Rufus Wainwright lässt sein Publikum erst einmal im Dunkeln. Nur zwei Spots beleuchten den Flügel auf der Bühne. Zuvor hatte er der vollbesetzten Münchner Muffathalle bereits verkünden lassen, dass er Beifallsbekundungen während des ersten Teils seines Konzerts zu unterlassen bitte. Zum Ausgleich verspricht er ein Gesamtkunstwerk aus seiner Musik und Bildern des schottischen Künstlers Douglas Gordon, die hinter dem schwarzen Steinway auf eine große Leinwand projiziert werden.
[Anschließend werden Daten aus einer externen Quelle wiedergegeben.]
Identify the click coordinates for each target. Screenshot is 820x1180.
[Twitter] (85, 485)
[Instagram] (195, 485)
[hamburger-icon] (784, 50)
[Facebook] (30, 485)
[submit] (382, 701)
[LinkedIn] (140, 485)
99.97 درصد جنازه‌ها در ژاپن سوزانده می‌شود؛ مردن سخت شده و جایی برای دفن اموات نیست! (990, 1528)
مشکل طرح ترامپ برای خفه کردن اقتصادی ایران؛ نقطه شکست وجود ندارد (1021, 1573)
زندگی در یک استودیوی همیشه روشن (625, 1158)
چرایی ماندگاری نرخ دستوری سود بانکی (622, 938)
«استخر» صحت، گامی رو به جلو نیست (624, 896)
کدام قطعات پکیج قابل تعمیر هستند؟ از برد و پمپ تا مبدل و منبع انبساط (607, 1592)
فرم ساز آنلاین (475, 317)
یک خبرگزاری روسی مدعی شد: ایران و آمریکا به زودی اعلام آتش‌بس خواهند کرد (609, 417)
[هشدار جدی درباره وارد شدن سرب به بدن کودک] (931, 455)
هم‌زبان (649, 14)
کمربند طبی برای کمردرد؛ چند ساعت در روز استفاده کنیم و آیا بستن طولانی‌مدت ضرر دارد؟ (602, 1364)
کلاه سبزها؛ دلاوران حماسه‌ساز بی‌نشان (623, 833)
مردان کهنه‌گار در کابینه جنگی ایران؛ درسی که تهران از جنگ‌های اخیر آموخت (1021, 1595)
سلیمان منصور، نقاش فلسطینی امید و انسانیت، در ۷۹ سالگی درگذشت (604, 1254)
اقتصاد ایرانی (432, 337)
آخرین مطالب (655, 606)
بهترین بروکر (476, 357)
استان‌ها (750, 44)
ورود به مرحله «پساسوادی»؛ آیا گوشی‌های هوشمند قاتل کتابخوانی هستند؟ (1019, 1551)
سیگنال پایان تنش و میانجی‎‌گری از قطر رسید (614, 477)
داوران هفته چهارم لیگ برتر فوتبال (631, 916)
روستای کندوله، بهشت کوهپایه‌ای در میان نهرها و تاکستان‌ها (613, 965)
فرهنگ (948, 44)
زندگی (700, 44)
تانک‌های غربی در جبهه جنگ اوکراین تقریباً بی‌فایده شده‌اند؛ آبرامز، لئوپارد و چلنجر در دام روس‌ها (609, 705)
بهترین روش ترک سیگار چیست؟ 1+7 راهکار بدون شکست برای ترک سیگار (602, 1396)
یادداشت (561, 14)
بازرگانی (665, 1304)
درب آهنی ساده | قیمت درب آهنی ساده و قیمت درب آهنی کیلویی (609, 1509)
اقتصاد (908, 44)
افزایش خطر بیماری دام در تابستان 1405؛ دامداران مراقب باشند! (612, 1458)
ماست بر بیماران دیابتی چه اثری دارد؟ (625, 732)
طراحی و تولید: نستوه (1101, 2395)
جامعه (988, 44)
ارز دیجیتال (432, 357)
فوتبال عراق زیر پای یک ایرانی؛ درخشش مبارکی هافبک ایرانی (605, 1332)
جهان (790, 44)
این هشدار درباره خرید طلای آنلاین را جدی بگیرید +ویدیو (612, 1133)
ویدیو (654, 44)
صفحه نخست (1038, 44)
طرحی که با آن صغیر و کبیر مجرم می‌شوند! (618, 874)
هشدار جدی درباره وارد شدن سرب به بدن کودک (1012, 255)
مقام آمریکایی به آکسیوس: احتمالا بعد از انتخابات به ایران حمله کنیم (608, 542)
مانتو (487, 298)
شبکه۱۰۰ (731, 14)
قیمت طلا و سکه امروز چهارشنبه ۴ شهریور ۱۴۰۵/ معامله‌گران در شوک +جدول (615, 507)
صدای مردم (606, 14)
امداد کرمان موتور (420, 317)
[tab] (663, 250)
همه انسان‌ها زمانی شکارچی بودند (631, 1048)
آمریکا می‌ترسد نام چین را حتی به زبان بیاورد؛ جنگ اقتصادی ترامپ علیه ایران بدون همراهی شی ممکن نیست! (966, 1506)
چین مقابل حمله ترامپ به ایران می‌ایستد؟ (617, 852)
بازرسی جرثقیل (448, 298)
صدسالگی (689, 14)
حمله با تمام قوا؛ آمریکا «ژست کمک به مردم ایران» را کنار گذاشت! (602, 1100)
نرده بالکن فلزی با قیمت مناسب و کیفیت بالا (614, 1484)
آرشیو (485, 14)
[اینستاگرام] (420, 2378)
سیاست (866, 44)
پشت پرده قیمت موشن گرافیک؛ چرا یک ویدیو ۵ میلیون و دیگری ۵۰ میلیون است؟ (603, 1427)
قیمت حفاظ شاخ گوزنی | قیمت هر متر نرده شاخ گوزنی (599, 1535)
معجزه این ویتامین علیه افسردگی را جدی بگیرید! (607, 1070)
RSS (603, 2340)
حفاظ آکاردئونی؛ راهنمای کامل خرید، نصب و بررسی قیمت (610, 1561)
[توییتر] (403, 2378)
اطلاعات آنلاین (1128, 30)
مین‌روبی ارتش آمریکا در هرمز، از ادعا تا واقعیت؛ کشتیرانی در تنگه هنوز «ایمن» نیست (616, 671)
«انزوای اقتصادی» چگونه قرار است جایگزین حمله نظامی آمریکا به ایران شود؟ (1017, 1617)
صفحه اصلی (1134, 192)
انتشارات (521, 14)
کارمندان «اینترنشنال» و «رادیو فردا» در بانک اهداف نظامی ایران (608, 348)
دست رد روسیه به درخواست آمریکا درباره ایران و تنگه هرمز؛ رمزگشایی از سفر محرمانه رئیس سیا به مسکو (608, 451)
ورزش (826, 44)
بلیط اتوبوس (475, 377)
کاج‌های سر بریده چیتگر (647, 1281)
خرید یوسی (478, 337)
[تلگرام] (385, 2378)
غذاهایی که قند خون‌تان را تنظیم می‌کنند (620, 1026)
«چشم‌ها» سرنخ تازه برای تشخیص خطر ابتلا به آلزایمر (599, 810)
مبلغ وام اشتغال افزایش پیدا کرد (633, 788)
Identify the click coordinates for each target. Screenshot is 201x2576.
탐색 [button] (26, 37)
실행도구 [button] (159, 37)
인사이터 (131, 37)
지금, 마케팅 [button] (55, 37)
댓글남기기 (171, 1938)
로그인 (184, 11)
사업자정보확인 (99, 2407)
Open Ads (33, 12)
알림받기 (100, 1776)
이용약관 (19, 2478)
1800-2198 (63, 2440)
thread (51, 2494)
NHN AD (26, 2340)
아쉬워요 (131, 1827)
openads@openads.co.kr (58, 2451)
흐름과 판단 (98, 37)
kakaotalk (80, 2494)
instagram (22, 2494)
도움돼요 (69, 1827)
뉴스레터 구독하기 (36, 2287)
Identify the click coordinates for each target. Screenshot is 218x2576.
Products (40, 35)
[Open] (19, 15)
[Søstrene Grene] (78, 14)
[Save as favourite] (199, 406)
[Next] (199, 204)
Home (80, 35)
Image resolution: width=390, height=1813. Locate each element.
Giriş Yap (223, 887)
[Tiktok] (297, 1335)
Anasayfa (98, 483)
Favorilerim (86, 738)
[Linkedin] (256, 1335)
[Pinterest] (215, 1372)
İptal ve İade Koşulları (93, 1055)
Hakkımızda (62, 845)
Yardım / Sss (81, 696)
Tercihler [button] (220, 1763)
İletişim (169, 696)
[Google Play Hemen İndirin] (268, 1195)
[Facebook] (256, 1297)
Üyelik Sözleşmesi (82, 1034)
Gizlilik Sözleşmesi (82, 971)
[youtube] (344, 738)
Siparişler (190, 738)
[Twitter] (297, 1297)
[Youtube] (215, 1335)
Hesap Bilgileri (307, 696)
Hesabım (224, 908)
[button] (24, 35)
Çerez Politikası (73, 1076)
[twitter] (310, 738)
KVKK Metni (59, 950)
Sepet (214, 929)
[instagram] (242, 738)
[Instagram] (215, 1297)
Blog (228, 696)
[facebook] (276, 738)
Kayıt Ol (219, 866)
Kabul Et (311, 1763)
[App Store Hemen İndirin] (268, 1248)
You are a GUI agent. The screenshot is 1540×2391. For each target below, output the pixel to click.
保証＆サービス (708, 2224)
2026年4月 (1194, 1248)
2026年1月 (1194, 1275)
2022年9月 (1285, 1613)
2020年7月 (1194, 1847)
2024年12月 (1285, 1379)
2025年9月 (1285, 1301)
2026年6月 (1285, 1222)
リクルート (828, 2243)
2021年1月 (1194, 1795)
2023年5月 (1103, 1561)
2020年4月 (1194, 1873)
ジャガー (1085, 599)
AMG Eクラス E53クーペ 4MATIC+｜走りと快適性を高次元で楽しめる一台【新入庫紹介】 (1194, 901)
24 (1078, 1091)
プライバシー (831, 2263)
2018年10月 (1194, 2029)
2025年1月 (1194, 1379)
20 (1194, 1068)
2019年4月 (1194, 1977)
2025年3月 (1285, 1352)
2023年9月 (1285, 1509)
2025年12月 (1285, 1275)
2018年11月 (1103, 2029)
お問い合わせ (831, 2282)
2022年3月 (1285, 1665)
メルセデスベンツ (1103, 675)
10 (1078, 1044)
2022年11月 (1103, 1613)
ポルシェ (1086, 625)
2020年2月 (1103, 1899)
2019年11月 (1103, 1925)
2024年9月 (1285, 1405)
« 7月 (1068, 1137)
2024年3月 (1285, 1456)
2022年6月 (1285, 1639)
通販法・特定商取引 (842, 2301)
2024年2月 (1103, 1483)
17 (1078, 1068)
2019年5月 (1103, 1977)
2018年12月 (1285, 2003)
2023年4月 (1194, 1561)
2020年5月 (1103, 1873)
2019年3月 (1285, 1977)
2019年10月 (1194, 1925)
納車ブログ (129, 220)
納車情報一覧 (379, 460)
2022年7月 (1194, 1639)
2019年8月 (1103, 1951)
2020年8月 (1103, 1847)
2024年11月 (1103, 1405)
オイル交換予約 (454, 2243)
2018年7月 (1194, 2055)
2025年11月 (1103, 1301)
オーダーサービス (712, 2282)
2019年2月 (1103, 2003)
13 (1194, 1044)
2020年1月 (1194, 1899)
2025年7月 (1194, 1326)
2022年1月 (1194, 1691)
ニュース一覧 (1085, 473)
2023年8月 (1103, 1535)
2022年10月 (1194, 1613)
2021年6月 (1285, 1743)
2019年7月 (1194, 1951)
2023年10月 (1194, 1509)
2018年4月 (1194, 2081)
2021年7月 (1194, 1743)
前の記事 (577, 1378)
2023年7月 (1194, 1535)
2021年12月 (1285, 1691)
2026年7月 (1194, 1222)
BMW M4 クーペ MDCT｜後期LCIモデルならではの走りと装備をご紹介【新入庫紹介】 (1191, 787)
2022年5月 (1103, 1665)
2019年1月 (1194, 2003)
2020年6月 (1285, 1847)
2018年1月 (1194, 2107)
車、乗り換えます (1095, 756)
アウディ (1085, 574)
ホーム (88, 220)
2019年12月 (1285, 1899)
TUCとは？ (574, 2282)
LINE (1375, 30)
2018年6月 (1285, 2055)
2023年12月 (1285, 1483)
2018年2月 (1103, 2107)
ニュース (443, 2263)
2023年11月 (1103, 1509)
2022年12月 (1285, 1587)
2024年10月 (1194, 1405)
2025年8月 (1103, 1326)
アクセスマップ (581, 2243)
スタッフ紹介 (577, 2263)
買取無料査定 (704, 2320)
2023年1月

Gemessenen Schrittes entert Wainwright dann die Bühne - als würde er einem unsichtbaren Leichenzug folgen. Sein Gewand ist schwarz. Seine Mutter, die Folksängerin Kate McGarrigle, ist im Januar verstorben. Nun trägt der Dandy Wainwright Trauer: Die Schleppe seines Umhangs, der mit einer Art Federboa um seinen Hals abschließt, ist meterlang. Sie reicht über die ganze Bühne. Hinter ihm erscheint ein grünes Auge, das sich stetig schließt und wieder öffnet. Je länger Wainwright spielt, desto mehr Exemplare des schwarz geschminkten Auges erscheinen hinter ihm, bis zuletzt doch wieder nur eines übrig bleibt.
Fast übergangslos reiht Wainwright die Stücke seines aktuellen Albums "All Days Are Nights: Songs for Lulu" aneinander. Auf Ansagen verzichtet er. So entsteht ein einziger wogender Song, den Wainwright mehr für sich selbst als für das im Dunkeln sitzende Publikum singt.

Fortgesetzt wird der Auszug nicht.